I thought having a similarly aged son would be a good way to relate the two characters to each other, and it helped to minimise the selfish aspect of it, having these characters doing things not necessarily purely for themselves. I also wanted to illustrate the perspective that some people have, especially in the West, where they think ‘I don’t care about the planet because I’m going to die before it gets that bad’. But they need to start thinking about their kids – they are going to live in the kind of climate-impacted world that people in other continents are already living in now.

Do you think personal carbon rationing has a chance of implementation in the UK?

A more likely first step is for us to buy carbon credits from abroad, because we have this horrible English Defence League mentality of protecting our own and ‘othering’ other people. But a cap could come in, although I don’t really think an internationally mandated cap would work. People choosing to limit their own expenditure isn’t going to work either. The best solution possible would be a scientific breakthrough that swallows carbon or delivers unlimited green energy.

Do I think it’s going to happen in the UK? Probably not. We won’t do anything until we see the impact of climate breakdown on ourselves. And then it will be too late.

Is the book aimed at climate activists or climate denialists?

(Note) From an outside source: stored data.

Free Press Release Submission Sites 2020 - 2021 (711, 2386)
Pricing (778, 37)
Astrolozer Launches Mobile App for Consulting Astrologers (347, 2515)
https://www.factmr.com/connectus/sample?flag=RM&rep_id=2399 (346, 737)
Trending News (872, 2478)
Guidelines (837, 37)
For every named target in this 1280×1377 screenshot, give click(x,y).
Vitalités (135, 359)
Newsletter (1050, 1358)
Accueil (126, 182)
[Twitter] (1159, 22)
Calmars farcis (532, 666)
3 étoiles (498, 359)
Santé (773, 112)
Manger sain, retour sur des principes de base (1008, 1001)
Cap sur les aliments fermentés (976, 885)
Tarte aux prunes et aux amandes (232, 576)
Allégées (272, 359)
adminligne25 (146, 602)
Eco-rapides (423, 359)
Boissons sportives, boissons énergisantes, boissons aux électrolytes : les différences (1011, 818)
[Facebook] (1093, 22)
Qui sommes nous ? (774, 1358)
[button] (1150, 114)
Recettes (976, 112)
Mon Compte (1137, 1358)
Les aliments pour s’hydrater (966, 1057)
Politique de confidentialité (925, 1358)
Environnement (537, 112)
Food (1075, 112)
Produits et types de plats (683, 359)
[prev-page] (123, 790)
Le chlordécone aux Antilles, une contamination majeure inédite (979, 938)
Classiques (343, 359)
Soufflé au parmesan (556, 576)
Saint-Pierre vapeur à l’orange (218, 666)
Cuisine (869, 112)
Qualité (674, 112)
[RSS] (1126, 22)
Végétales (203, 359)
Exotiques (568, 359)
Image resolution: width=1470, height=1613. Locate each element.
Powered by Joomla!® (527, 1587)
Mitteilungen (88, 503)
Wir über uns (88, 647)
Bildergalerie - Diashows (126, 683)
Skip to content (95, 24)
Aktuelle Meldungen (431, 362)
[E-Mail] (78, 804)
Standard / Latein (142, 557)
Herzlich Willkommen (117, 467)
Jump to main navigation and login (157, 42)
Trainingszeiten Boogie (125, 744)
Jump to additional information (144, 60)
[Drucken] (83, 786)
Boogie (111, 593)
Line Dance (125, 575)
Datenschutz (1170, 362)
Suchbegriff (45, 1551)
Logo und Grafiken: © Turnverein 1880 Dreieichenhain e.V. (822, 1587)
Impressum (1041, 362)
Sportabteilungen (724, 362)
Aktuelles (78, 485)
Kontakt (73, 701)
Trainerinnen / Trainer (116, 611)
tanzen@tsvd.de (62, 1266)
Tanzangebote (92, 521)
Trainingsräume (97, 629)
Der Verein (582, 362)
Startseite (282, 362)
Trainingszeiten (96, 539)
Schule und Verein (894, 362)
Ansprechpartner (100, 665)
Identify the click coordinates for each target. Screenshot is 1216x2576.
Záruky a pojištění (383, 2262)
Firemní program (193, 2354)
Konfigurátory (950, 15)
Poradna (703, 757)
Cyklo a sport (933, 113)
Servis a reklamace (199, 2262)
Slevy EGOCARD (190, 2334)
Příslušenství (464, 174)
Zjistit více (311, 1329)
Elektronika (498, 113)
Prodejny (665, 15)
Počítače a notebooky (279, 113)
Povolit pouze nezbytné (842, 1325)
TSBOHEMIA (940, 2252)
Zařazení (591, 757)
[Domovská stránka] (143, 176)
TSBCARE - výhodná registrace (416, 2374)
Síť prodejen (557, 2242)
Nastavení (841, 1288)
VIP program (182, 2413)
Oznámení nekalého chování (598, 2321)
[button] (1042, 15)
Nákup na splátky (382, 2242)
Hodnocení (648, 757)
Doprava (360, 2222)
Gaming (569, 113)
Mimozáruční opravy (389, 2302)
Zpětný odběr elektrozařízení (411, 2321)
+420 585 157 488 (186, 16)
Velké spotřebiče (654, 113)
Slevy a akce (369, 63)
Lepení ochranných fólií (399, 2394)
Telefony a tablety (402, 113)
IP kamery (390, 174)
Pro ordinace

I actually have had a few people who, rather than being climate deniers are conspiracy theorists against the government, and have said ‘I knew this was gonna happen. They’re just thinking another way to control us, blah, blah.’

That was not the intention of this book. It was meant to be fiction. I don't think it’s turned out to be climate fiction at all – I feel like the climate aspect has been a backdrop and it became more of a social criticism. But I am not a climate denier. I hope that has come across, at least in this interview.

How do you think governments should address the climate emergency without provoking a gilet jaunes-style reaction?

There are obvious things, like not drilling for more oil in the North Sea. I also think we have a massive responsibility to accept climate-displaced migrants. I’ve been reading a lot about global migration and the massive deficit of working-age people in developed countries, and then the massive surplus of working-age people in developing countries. For some people, their homes have been completely destroyed, yet we’re not letting them in. I just think that freedom of movement could solve a lot, along with looking beyond your own doorstep. Instead of us spending loads to do little patch repairs in the UK, we should see the world as one place, because, ultimately, as the temperature goes up, it’s going to go up across the whole world. Thinking about effective use of money and time on a global scale would be better than everyone just looking in their own backyard.

How established do you think climate fiction is as its own genre?

Given that climate disaster is actually happening now, it’s an inevitable backdrop to any art or literature. Even if it’s not explicitly referenced, it’s going to be in the psyche of the artist or author. Not alluding to it is an act of omission.